Hi,
Strange indeed. To solve this the logging application and syslog-ng needs to agree on the time-zone being used.
syslog-ng uses the system time-zone by default but it can be overridden using the time-zone() option of the unix-dgram() source driver.
The applications should also use the system time-zone. Here it's usually the libc (glibc or musl) that generates the timestamp. More specifically the syslog() function.

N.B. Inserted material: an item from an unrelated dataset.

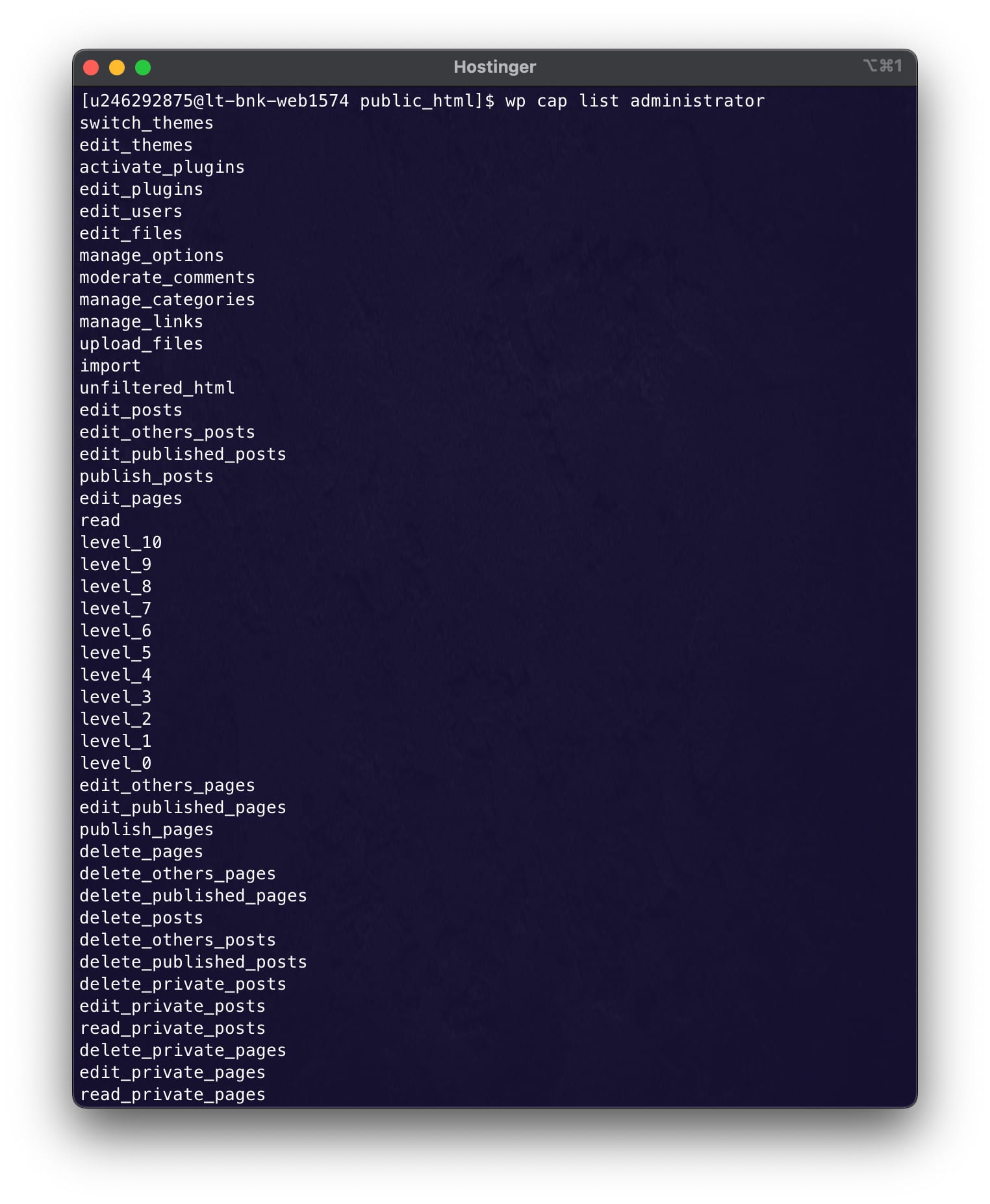Click the wp cap list administrator command

635,101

It might happen that:
* Some applications bypass the libc api and send its messages directly (util-linux logger does this for instance)
* If an application has its own implementation, it may or may not use the system time-zone properly.

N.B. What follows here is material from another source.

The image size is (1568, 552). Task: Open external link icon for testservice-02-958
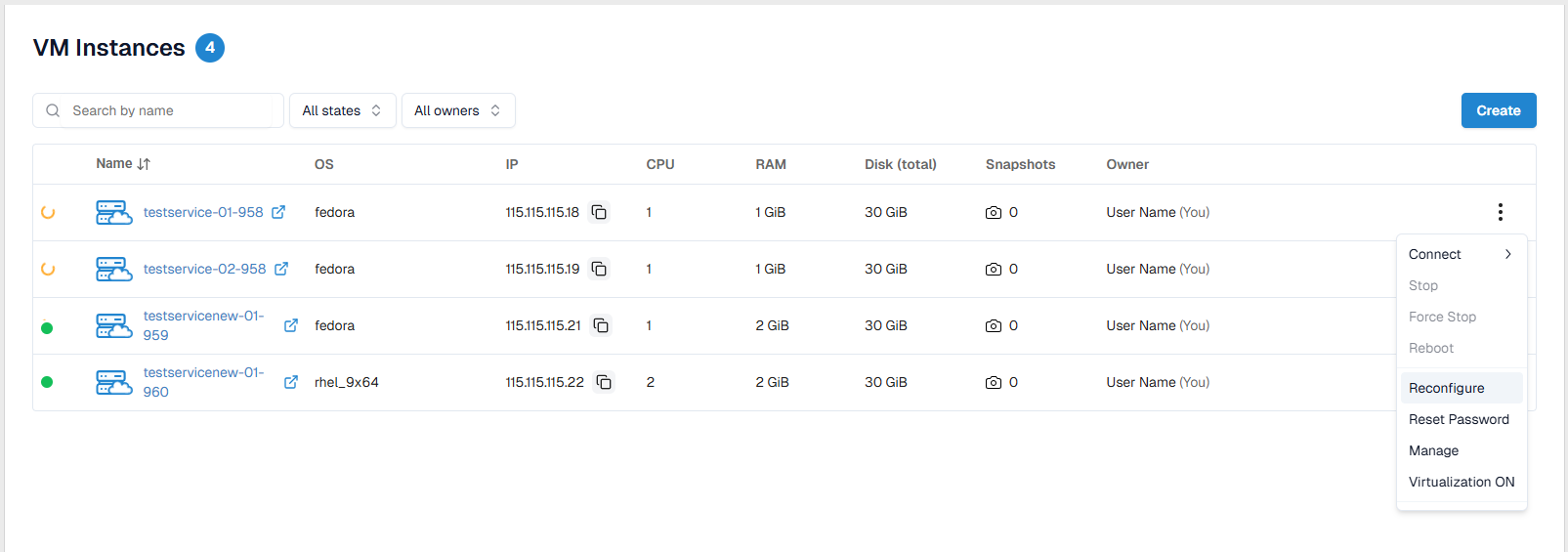[281, 269]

To debug the problem, try to get access to the raw log data as received by syslog-ng.
* It displays the incoming message on the debug level
* You could strace the sending app
* You could tell syslog-ng to store $RAWMSG using flags(store-raw-message) and then look at its value by using a destination that you use for debugging.
In any case, once you recognize what sends the incorrect time-zone, you can probably find a reason why it sends it incorrectly.
If you just want to solve this quickly, use keep-timestamp(no), that way syslog-ng will overwrite the message timestamp with the reception time, and that with correct time-zone.
As a second alternative, you could use the pretty recent flags(guess-timezone) flag which uses a heuristic to fix up the time-zone, assuming the time between sending and receiving the message is less than 30 seconds.
Bazsi